Paolo Rossi (p.rossi@acquabuona.it), versiliese, laureato in lettere, lavora a Milano nel campo editoriale. Nel vino e nel cibo ricerca il lato emozionale, libertario, creativo. Insegue costantemente la bottiglia perfetta, ben contento che la sua ricerca non sarà mai appagata.

5 COMMENTS

  1. PAOLO, SE IN CUCINA TI DAI DA FARE COME SCRIVI IL DOLCE SICURAMENTE SARÀ VENUTO BUONISSIMO. RALLEGRAMENTI A TE E A MARIA.CI PROVERÒ A FARLA ! GRAZIE PER MANTENERE VIVE LE TRADIZIONI
    M.L

  2. Questa ricetta mi ha riportato alla memoria quando ero bambino (oltre 50 anni fa) e seguivo mia madre (garfagnina doc venuta in Versilia durante la guerra) che faceva la pasimata proprio come l’avete descitta: Mi ricordo ancora il profumo che emanava e il sapore non stucchevole. Mia madre ne sfornava diverse, alcune venivano mangiate per Pasqua, ma le altre, che dopo un pò diventavano dure, le inzuppavamo nel caffellatte la mattina prima di andare a scuola. Che bei ricordi.
    Stefano PASQUINI

  3. Un piccolo contributo sulla possibile origine e significato del termine PASIMATA lo si può trovare nella voce omonima del vocabolario etimologico della lingua italiana di Ottorino Pianigiani (reperibile nel web).
    Il Pianigiani lemmatizza: “PAS[S]IMATA”, quindi con una variante in doppia “S” (ss < x, < cs), da un termine rumeno "PESMET", a sua volta derivante da un termine "latino-barbarico" "PASSAMATUM" (sic!?), che avrebbe un corrispondente omologo in “PAXIADI”, greco moderno, che però deriverebbe da una parola TURCA “PEKSIMET”, che indicherbbe "PASTA DOLCE CON ZAFFERANO COTTA AL FORNO"…Un po’ arzigogolata la ricostruzione, per il suo esito semantico risulterebbe comunque convincente ("pasta dolce").
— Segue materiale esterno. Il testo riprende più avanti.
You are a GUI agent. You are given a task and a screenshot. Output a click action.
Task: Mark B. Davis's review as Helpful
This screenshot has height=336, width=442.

Salvo domandarsi ragione storica delle ingerenze turche in zona. Provo a dare qualche alternativa etimologica: 1) in gr. antico "pàssos òinos" è il “vino fatto con uva passita”. 2) Sempre in gr. antico "Pascha" è la “Pasqua”, e quindi il termine, indicante un “dolce pasquale”, potrebbe riferirsi alla festività in cui veniva fatto. 3) Ma l’ipotesi che trovo più convincente è quella che “PAS[S]IMATA” sia un antico conio greco dal termine "paxamàs, pl. paxa-màdes o paxa-màtes", “BISCOTTO”, o dal diminutivo "paxa-màdion", “BISCOTTINO”, che contiene in sé la radice indoeuropea *PAG/PAK indicante i significati di “conficcare, piantare”, ma anche di “rendere compatto, sodo, solidificare, rapprendere”, cosa che, date le caratteristiche del prodotto per altro buonissimo e la sua spiegazione in solo ambito indoeuropeo, ben più mi soddisfa come ricostruzione storico-linguistica. Per cui "PAS[S]imata" sarebbe, infine, una sorta di "ben solido elaborato di fono", biscotto appunto.

  4. Non avrò mai così tanto tempo per fare un dolce così! E non si usa nemmeno il lievito di birra! Ma chissà, forse un giorno… Per ora mi godo l’articolo, la riflessione filosofica e metto via la ricetta! Grazie Paolo! Che cosa ci proporrai la prossima volta?